La ceremonia y el ritual del baño

El Universal, Kiosko, viernes 22 de mayo, 2009.

Una de las escenas más impactantes de la película The Reader, es decir, de Una pasión secreta, es cuando Hanna Schmitz (Kate Winslet, 1975-), baña con vigor al joven Michael Berg (David Kross, 1990-), quien la había conocido cuando tenía quince años para descubrir con ella la sexualidad y pagarle, a esta divina mujer, con la lectura de varias obras literarias.

Un día, sin venir a cuento y sin que sepamos que era pertinente, la vemos bañar y restregar con zacate al desnudo Adonis. Sin que él lo supiera, mucho menos nosotros, esta escena era la ceremonia y el ritual de despedida. Por eso, vemos que lo hace con cariño y enjundia, antes de abandonarlo y lanzarlo a la calle con sus compañeras de escuela, para irse sin dejar rastro alguno.

Michael sufre, como Ulises en la Odisea —una de sus lecturas— y la escena del baño es tan fuerte que me vinieron encima otras escenas, como asociaciones —casi todas contundentes—, del ritual, por ejemplo, en La fuente de la doncella de Bergman (1918-2007) filmada en 1960 y basada en el libro de Ulla Isaksson (1916-2000), donde Töre (Max von Sydow), un caballero medieval, descubre a los cabreros que violaron y asesinaron a su hija —la doncella— y que esa noche han llegado a su castillo pidiendo posada y por eso son sus huéspedes. Töre se prepara con una ceremonia del baño, todo un ritual para quedar impoluto antes del amanecer, para armarse como caballero y salir para enfrentar a sus huéspedes, luchar con ellos y vengarse haciéndolos pedazos con su enorme espada de acero.

Gracias al delicioso vagar de la fantasía, también recordamos los antiguos ritos de la cultura griega y encontramos justo en la Odisea —como lo hace el amante lector— cómo el baño era una ceremonia cuando el astuto Ulises llega la isla de Esqueria, donde reinaba Alcínoo y su hija Nausícaa lo encuentra desnudo a orillas del río, para ordenar a sus esclavas —que huían despavoridas— que lo bañaran en el río. Al día siguiente la diosa Atenea —como Hanna Schmitz— se encarga de bañarlo y darle, como decían, el divino esplendor de su cabeza y hombros para que pareciera a la vista de todos, más grande y robusto, y fuese mejor estimado por el pueblo feacio.

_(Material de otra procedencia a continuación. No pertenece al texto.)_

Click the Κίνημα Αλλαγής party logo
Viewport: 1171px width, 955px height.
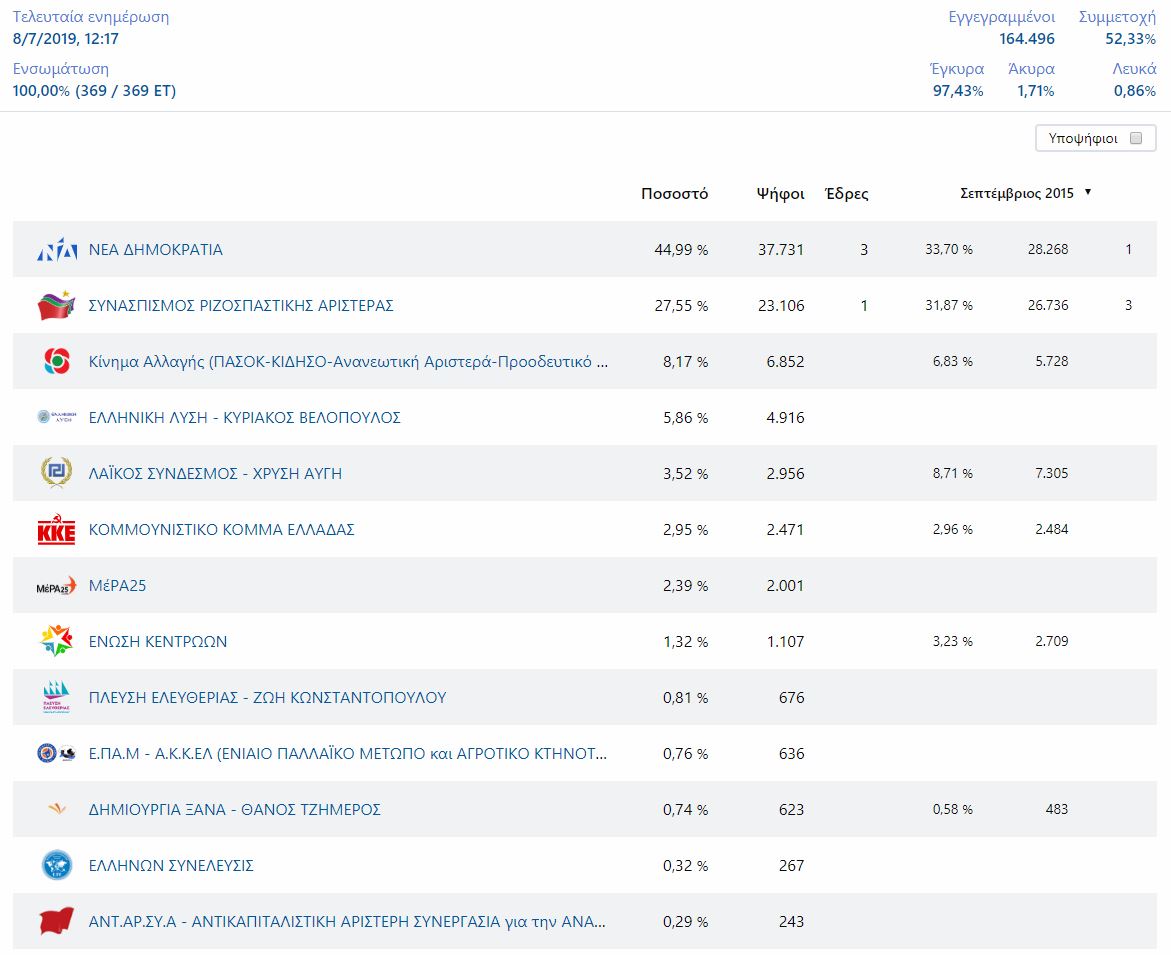tap(57, 362)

Hanna baña a Micahel como se bañan a los amantes y estoy seguro que Bernhard Schlik, el autor de la novela El lector, había leído a Homero y por eso asocia la vida de Michael, llena de dolor y ausencia, con la del astuto Ulises. En esta versión confirmamos el deseo de Hanna, como la Atena de Ulises para que, con ese baño, Michael se viera más grande y robusto después de haber aprendido y disfrutado del sexo y le hubiera pagado con sus lecturas —como la Sherezade en Las mil y una noches, ella, para salvar la vida y, Michael, para saborear, como pocos, la vida sexual con una mujer agradecida.

Lo que está detrás de estos ritos son los propios rituales y la ceremonia del baño semanal en la edad de la inocencia, cuando desnudos —con la prima o el primo, según el género— nos bañaban en el rancho mientras jugábamos felices en ese paraíso perdido y nos restregaban la cabeza y los hombros con el zacate, hasta que quedáramos enrojecidos, jugando como nos trajeron al mundo encantados de satisfacer la curiosidad y la intimidad.

Telémaco, el hijo de Ulises, fue a Pilos a buscar a su padre y Homero cuenta que, en esa ocasión... lo bañó la gentil Policasta, la menor de las hijas de Néstor Neléyada y, luego que le tuvo bañado y ungido con aceite, le ciñó una túnica, un manto precioso de tal manera que, saliendo del baño, se parecía más en figura a los dioses eternos, para luego ocupar su lugar junto a Néstor, el pastor del pueblo.